- Born: Leanne Baird Stoney Creek (now Hamilton), Ontario
- Height: 1.70 m (5 ft 7 in)
- Beauty pageant titleholder
- Title: Miss Canada International 1998
- Hair colour: Brown
- Eye colour: Blue
- Major competition(s): Miss Canada International 1998 (winner) Miss World 1998

= Leanne Baird =

Canadian beauty pageant titleholder

Leanne Baird is a Canadian beauty pageant titleholder. She was Miss Canada International 1998. She was chosen Miss Canada International in August 1998 and went to the Seychelles for the Miss World pageant on 26 November 1998. She did not win Miss World 1998, but her roommate, Miss Israel 1998 Linor Abargil, did.

==Early life==
Leanne Baird was born in Stoney Creek, Ontario. She also won Miss Winona Peach Queen in her late teens. After her reign, she and her sister ran the Miss Winona Peach Queen Pageant in Winona Ontario for several years.

==Career==
After her reign was completed, she finished Teachers College in Canada.
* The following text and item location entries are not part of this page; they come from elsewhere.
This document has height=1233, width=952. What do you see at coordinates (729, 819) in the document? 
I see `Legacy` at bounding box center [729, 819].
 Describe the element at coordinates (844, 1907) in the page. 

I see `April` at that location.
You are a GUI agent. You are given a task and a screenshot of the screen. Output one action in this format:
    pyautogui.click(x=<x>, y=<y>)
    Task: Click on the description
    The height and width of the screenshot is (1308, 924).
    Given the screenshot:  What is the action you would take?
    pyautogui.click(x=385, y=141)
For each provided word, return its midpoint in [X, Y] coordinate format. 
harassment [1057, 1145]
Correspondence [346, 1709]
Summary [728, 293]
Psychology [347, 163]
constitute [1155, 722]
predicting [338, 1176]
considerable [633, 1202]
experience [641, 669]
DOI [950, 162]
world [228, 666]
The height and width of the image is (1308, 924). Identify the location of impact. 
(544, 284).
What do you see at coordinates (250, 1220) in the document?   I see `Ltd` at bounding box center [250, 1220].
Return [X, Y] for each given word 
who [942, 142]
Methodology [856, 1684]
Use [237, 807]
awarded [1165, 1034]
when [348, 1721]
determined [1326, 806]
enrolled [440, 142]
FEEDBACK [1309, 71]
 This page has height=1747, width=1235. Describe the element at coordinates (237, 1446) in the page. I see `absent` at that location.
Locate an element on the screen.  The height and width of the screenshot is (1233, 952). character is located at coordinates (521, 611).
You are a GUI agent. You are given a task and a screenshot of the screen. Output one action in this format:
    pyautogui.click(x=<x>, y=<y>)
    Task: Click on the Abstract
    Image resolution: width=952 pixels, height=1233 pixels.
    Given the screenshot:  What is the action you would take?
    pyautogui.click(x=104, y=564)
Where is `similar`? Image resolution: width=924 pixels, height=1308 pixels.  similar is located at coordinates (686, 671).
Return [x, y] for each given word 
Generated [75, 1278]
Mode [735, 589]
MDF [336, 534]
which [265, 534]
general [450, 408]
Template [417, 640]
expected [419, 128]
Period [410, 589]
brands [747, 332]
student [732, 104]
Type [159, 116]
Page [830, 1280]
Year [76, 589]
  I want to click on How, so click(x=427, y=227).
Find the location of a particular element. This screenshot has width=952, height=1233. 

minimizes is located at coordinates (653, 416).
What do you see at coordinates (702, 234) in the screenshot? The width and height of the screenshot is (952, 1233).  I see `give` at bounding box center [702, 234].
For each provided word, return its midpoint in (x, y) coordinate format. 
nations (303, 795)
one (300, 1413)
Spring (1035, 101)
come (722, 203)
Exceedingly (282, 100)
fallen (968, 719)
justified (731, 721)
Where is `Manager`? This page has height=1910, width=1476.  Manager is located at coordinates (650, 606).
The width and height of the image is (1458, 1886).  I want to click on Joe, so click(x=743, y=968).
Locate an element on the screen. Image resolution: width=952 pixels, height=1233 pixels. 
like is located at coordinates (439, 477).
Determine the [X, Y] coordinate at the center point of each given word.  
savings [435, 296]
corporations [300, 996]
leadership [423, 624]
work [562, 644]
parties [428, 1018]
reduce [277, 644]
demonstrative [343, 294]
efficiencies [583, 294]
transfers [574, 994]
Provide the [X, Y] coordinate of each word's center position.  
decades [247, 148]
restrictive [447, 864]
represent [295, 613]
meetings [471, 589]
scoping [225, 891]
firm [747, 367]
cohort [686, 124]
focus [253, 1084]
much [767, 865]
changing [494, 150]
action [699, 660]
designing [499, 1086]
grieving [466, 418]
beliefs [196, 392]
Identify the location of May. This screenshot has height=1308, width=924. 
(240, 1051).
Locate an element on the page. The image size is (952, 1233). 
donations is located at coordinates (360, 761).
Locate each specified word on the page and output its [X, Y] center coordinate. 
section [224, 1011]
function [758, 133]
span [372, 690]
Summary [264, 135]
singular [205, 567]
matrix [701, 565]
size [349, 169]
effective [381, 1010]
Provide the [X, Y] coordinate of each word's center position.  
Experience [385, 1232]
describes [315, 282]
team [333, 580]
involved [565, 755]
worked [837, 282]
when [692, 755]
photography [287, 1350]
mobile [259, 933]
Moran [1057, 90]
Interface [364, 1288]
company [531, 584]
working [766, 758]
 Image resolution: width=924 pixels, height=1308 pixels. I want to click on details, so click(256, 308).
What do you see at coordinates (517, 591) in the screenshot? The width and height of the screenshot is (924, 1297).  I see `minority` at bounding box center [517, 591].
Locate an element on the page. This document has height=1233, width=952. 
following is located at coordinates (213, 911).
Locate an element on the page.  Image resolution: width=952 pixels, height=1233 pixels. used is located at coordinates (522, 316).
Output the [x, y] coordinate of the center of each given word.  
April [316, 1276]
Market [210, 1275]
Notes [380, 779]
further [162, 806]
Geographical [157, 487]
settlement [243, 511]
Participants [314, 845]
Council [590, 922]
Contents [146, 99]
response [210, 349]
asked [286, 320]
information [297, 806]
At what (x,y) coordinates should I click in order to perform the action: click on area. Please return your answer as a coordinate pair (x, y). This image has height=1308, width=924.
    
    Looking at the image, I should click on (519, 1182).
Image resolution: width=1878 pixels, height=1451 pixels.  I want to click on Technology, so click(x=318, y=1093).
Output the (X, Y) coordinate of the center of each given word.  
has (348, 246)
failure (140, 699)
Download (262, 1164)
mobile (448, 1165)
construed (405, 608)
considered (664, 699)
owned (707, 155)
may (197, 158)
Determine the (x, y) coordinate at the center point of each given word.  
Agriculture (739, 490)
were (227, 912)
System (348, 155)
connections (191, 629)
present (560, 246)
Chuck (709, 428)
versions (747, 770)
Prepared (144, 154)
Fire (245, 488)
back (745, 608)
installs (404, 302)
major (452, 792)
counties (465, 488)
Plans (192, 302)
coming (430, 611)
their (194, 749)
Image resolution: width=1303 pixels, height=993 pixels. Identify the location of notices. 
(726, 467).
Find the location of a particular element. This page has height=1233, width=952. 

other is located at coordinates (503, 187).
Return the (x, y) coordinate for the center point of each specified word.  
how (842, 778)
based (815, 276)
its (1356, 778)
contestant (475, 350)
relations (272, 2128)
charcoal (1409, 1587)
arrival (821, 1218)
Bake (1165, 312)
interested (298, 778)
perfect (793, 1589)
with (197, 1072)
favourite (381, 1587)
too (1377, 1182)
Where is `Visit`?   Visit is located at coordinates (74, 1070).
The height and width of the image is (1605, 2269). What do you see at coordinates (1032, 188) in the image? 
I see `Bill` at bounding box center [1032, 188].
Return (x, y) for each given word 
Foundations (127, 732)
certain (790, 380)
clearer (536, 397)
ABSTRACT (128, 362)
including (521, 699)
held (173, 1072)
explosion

She has been an English teacher and now a Guidance Counsellor at Cathedral High School in Hamilton Ontario. She currently works as Head Guidance Counsellor in a High School in Hamilton. She has been a special needs worker and a camp supervisor working with children. She has also volunteered for many camps, youth organizations, and hospitals. She married in 2007 and has three daughters.